A device I use to remember this comes from a story I heard many years ago during a coach training class. We had just been taught a new skill and were about to practice with a classmate, which can be quite a nerve-wracking experience. The instructor told us a story from a training she had previously attended. The story has been so powerful and useful for me, I’m passing it along to you:
She was in a class, learning a new skill. And her instructor asked the students to do the following: Whenever anyone made an error or failed in applying the new skill, they were to leap enthusiastically up out of their chair, throw both arms up in the air and yell with gleeful gusto, “FANTASTIC!” This was an all-day course, with lots of skill practice going on – so each student got many opportunities to yell, “FANTASTIC!”
The effects of this crazy learning technique are profound:
- The silliness and exuberance that rippled around the classroom lightened the mood and calmed the nerves that often come with clumsy first attempts at practicing any new skill (especially in front of others!).
- Hearing cries of, “FANTASTIC!” percolate through the course all day long was a reassuring and community-building reminder that everyone makes mistakes and no one is perfect.
- Leaping up to yell, “FANTASTIC!” shifted the energy so radically from guarded hesitation to uninhibited, freewheeling experimentation – the students learned a great deal more because the atmosphere actually made it fun and acceptable to fail!
Naturally, I’d love to see you try this technique to help you convert your own failures into learning.
But the bigger question I’m asking you as a leader is: How can you infuse this mindset of “FANTASTIC!” into your leadership style? How can you create an atmosphere among your team that mistakes and failure are not reasons to lambast, but opportunities to invite creative new solutions? If your people are afraid to fail for fear that they will get “marked down” in some way, they will instinctively tighten up and back away from the experimentation that leads to innovation.

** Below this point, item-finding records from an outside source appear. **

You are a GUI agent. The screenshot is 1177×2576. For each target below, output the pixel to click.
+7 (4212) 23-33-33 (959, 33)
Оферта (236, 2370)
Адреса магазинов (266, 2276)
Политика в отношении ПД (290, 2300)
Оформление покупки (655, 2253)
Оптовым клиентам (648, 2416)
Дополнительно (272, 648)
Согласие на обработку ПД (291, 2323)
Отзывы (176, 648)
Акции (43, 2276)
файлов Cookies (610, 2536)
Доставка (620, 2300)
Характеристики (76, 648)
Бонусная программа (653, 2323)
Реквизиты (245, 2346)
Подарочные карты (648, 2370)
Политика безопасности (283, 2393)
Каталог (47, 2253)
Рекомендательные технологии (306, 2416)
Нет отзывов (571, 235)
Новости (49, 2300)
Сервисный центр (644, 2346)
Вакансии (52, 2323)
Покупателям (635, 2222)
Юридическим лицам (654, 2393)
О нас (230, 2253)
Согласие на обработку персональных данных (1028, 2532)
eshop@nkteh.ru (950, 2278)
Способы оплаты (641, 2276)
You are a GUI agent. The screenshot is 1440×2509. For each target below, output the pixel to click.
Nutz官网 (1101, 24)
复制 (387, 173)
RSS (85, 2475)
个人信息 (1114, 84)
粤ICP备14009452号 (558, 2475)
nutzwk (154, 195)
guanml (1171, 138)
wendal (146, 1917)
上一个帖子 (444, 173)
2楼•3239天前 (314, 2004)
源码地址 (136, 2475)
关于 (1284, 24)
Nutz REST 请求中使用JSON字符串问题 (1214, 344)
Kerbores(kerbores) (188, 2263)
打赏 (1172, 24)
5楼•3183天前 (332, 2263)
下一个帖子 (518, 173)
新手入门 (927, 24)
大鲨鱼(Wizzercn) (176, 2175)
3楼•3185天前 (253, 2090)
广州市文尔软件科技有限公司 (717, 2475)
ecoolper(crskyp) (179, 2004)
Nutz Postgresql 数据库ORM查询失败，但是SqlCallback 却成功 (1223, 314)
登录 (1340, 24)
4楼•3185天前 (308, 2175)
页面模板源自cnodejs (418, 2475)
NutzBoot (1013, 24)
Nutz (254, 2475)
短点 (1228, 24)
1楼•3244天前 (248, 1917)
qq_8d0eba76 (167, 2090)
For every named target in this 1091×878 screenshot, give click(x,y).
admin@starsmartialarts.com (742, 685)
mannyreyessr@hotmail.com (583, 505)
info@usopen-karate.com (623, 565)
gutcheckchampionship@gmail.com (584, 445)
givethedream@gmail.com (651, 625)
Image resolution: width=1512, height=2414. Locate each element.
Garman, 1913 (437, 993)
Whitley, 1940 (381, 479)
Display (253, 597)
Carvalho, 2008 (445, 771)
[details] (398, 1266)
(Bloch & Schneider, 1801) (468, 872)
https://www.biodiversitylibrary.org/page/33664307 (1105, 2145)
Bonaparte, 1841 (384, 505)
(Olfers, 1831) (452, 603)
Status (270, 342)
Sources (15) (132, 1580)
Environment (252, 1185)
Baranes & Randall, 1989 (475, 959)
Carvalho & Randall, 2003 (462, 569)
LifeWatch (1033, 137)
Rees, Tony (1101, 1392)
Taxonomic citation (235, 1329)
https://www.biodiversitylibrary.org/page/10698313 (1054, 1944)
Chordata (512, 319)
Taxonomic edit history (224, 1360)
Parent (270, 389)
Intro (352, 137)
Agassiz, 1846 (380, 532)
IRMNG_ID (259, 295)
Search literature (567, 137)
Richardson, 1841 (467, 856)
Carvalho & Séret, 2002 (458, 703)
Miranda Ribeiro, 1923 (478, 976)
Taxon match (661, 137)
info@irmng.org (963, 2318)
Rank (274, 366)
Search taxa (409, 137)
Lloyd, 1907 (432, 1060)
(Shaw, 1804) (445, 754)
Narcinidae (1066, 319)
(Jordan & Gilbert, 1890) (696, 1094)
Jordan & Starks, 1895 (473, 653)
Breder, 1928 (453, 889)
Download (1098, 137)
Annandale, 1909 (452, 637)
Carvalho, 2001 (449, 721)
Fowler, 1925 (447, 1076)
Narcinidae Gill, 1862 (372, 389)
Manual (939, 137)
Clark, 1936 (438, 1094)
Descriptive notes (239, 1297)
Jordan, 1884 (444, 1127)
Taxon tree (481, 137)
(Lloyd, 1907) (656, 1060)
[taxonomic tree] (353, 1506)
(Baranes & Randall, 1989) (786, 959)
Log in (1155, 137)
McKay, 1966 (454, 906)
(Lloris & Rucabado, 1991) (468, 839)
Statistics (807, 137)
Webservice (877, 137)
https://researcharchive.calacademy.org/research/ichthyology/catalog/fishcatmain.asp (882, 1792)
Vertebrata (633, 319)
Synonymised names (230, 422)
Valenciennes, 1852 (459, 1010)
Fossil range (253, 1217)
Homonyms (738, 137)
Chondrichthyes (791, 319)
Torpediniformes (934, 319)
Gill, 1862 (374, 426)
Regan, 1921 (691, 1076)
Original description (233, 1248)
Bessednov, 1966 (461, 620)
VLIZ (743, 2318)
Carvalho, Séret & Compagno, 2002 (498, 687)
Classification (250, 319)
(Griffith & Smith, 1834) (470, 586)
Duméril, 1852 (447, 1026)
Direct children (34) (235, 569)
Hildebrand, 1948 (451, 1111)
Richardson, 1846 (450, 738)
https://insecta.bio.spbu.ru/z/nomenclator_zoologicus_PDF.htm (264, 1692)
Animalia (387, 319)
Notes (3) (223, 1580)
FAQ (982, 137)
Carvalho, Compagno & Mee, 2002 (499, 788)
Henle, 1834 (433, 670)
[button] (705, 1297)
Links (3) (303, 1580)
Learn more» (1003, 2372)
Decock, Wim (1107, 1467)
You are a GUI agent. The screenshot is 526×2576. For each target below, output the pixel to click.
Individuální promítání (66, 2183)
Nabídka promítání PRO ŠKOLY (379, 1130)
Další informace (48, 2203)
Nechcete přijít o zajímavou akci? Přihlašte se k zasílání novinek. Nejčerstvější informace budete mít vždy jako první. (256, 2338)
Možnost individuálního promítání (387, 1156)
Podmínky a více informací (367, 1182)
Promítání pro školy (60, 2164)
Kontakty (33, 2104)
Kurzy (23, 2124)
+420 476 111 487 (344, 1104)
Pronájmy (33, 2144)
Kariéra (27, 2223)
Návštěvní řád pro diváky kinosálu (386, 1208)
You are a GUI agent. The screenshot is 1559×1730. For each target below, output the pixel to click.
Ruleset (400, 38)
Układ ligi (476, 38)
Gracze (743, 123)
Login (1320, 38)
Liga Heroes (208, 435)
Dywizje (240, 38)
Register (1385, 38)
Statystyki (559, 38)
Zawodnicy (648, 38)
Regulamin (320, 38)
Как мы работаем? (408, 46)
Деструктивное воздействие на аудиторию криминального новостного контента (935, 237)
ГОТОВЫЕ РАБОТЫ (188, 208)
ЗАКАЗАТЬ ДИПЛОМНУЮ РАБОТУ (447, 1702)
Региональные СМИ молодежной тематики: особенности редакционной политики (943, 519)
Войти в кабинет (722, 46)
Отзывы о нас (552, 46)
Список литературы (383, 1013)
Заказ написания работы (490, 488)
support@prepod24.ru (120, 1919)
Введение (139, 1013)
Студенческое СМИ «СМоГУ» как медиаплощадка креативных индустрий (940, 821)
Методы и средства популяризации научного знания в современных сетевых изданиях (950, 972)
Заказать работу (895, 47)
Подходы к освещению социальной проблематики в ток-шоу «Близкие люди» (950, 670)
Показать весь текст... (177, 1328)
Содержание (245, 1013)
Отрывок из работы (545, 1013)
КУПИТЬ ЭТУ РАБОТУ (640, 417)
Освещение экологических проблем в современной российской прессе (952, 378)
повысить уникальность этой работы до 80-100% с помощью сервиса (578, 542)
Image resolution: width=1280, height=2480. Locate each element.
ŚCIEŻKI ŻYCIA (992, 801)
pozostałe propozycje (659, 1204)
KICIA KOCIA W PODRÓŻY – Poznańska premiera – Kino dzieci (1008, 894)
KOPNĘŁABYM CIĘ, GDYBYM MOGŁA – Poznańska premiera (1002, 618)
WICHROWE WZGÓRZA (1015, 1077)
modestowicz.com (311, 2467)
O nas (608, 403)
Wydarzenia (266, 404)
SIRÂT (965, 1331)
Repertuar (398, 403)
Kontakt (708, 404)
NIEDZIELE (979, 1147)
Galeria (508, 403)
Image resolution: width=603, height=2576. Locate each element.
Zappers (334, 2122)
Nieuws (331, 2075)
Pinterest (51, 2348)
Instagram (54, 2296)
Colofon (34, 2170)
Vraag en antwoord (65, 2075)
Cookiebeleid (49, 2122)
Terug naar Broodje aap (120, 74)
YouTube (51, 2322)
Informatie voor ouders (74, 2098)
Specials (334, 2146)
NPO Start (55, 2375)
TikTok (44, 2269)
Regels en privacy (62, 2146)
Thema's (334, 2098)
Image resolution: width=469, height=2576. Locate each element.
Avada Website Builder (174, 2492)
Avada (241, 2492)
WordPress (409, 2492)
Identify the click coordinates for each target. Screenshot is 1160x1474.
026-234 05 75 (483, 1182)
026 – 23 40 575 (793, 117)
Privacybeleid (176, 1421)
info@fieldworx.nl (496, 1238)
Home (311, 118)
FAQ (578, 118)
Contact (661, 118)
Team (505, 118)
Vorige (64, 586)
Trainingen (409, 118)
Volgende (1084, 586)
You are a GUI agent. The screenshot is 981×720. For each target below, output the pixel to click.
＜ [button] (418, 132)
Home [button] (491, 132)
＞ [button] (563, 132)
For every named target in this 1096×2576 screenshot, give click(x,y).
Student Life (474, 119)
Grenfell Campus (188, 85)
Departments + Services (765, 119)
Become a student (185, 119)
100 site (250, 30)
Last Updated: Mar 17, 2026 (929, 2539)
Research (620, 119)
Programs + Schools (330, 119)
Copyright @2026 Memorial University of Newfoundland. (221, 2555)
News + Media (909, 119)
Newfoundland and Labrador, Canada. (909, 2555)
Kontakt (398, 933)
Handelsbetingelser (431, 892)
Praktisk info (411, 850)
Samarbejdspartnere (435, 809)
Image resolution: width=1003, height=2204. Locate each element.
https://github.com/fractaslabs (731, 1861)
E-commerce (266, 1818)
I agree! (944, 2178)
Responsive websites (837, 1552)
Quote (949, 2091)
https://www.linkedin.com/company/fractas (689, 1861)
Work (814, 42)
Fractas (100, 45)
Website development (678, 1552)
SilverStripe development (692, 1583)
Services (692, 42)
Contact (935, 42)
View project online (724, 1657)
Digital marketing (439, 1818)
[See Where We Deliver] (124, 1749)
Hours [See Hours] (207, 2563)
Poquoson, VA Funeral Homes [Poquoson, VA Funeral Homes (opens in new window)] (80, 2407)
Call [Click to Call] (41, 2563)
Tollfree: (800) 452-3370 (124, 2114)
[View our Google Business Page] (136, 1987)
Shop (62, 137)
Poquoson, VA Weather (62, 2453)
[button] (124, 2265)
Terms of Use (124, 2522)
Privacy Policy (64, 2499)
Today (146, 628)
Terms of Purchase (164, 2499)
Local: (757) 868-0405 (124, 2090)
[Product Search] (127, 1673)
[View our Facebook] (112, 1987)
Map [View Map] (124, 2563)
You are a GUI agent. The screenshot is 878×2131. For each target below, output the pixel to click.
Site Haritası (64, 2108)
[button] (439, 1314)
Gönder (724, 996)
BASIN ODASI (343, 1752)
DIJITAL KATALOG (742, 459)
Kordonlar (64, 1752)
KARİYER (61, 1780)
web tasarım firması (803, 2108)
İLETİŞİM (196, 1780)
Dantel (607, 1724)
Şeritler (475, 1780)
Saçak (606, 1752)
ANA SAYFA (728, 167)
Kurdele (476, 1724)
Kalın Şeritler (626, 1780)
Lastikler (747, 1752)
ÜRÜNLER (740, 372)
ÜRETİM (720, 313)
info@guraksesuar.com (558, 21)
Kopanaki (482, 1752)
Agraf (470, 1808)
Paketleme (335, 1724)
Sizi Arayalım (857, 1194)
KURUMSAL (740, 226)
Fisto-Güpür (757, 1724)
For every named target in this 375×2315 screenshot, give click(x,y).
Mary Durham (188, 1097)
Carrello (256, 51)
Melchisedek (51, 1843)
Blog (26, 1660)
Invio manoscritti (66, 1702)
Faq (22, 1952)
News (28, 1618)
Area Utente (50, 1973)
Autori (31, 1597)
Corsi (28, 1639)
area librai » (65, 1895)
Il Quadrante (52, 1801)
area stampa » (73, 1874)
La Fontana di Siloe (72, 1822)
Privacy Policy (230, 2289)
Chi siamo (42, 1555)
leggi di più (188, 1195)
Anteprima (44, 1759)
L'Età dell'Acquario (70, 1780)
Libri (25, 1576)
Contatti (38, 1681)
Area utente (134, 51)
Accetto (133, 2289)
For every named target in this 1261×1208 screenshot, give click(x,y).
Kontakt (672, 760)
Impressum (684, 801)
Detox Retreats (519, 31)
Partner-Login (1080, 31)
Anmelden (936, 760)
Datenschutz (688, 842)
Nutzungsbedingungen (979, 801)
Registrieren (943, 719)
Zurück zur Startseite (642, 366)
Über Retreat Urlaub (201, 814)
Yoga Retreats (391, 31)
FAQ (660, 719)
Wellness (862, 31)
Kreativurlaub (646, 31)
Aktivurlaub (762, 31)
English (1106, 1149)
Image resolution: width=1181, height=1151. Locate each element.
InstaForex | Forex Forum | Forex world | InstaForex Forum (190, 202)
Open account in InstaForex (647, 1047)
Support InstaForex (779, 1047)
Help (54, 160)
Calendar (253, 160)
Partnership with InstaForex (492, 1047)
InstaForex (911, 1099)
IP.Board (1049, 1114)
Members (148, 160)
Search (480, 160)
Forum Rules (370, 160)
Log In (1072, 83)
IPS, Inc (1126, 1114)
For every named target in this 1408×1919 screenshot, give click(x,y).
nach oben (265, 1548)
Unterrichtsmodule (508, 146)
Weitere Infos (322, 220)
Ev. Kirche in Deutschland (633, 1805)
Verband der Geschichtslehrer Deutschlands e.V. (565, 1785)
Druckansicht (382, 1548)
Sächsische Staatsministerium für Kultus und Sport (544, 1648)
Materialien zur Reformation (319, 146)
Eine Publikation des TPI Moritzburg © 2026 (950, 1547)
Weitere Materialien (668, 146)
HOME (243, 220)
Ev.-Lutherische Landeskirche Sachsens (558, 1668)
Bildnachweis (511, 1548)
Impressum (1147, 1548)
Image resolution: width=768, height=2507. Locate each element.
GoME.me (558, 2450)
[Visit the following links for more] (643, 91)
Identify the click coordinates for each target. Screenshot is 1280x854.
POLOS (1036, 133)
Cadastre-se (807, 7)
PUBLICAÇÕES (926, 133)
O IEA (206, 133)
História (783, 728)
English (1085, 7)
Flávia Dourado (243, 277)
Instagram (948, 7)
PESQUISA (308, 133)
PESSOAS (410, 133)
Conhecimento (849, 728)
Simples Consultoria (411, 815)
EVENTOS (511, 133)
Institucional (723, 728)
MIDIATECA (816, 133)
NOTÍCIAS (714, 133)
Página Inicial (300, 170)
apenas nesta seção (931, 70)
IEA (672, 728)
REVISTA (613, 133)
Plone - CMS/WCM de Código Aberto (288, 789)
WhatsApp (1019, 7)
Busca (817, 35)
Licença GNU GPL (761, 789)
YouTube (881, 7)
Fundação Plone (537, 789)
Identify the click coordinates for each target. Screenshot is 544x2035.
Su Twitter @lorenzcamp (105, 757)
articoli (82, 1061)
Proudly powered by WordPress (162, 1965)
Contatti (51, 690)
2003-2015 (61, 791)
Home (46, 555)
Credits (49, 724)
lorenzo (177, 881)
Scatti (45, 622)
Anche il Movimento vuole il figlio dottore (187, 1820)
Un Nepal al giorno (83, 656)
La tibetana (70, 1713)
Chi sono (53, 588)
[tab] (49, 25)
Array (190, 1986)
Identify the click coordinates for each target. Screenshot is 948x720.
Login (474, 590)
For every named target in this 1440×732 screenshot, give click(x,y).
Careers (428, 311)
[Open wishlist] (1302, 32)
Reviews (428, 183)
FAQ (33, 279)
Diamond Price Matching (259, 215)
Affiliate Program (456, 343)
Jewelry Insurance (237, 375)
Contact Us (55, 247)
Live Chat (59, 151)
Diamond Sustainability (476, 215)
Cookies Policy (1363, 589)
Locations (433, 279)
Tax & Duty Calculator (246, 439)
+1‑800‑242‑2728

You might find ways to repeat this “FANTASTIC!” exercise with your team. But even without this specific activity, you would serve yourself and your team well by stepping back to reflect on how your personal style either invites or stifles the creativity that is often born of failure.
What if Thomas Edison were on your team? Would the atmosphere you’ve created invite him to continue trying to invent the light bulb, one failure at a time? Or would you just be in the dark?